++++ Supplied text ++++

RCA investigations are kept open until the mitigation actions are in place and the issue can truly be considered resolved. The goal of the RCA is not to place blame, but to continuously improve and recognize that things can go wrong. We also keep our RCA process simple and consistent to make it easier to follow and repeatable.
Calculating Uptime and Downtime
Third, we simplified our uptime calculation to make it easier to track. For each criticality tier, we take the count of systems and multiply it by 24 hours and 365 days in a year to come up with the total hours for that tier. We calculate and report uptime in both the most recent month and year to date. As outages occur in a given month, we count the duration time of the outage and calculate uptime as follows:
(Total hours – Outage hours) / Total hours = % Uptime
It is a recognized issue in our method that the uptime calculation does not consider planned outages that may be associated with upgrades and maintenance, but it’s complicated to factor the downtime for these planned outages into the math, and we have chosen to err on the side of simplicity. The result is a higher than actual uptime metric when planned downtime occurs, but it’s a metric that is easier to calculate and track.

++++ Dataset content ++++

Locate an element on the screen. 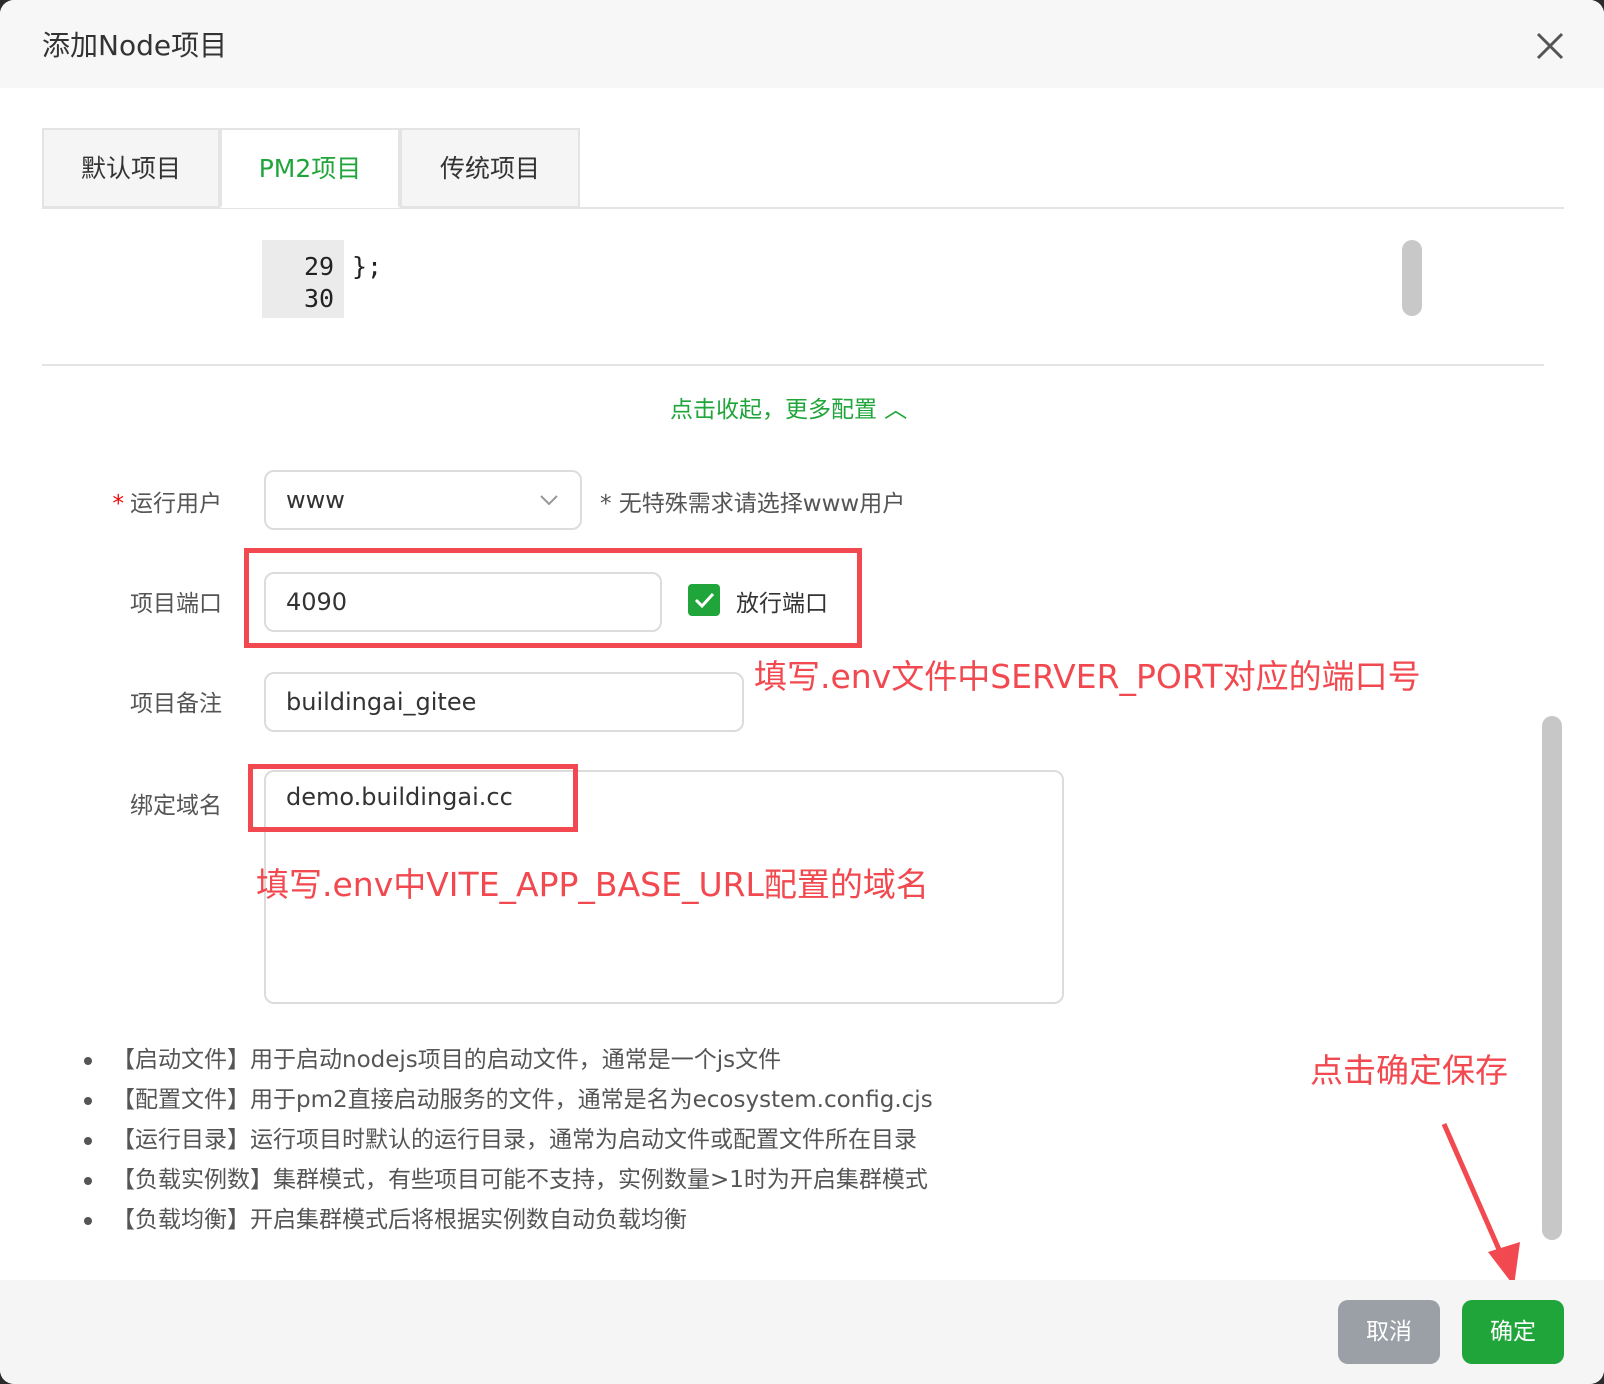  tab-default-project: 默认项目 is located at coordinates (131, 168).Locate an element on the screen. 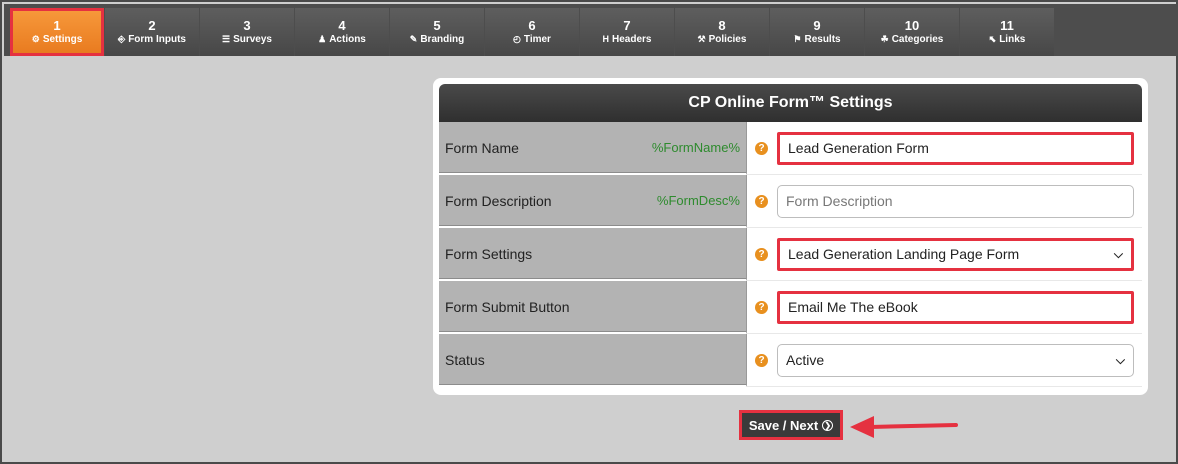 This screenshot has width=1178, height=464. row-input-cell: ? Form Description is located at coordinates (944, 202).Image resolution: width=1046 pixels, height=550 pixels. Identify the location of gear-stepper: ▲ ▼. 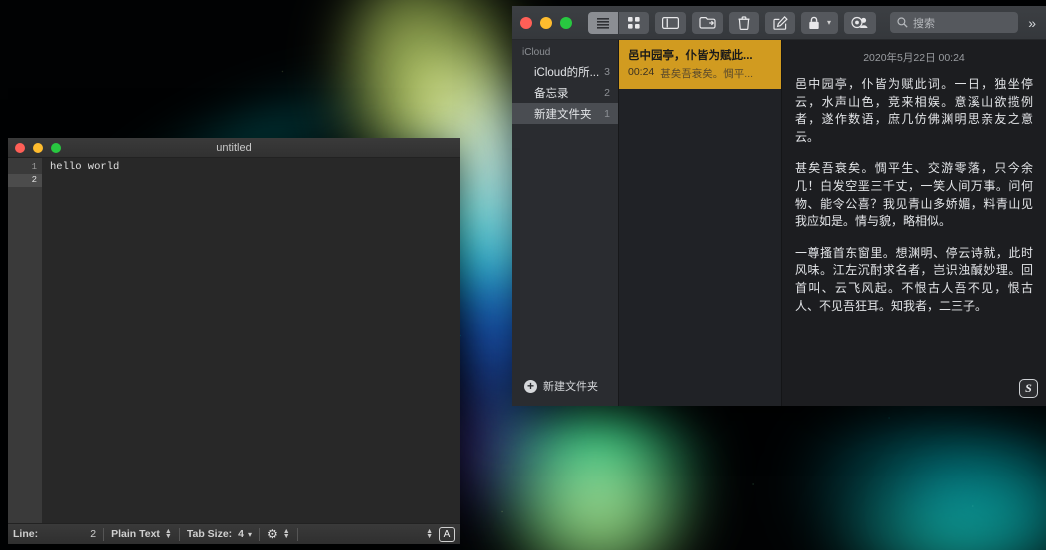
(286, 534).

++++

▶ Tasks for this exercise
a) Answer each question using the passage on RCA and uptime.
(i) Until when are RCA investigations kept open?
(ii) For each criticality tier, what is the count of systems multiplied by to reach the total hours?
(iii) What kind of outages does the uptime calculation leave out?
b) Retype the part of the passage on RCA and uptime starting at "RCA investigations are" and ending at "follow and repeatable.".
The material above comes from a different source than the passage on RCA and uptime.

▶ Solved tasks
a)
(i) Until the mitigation actions are in place and the issue can truly be considered resolved.
(ii) By 24 hours and 365 days in a year.
(iii) Planned outages that may be associated with upgrades and maintenance.

b)
RCA investigations are kept open until the mitigation actions are in place and the issue can truly be considered resolved. The goal of the RCA is not to place blame, but to continuously improve and recognize that things can go wrong. We also keep our RCA process simple and consistent to make it easier to follow and repeatable.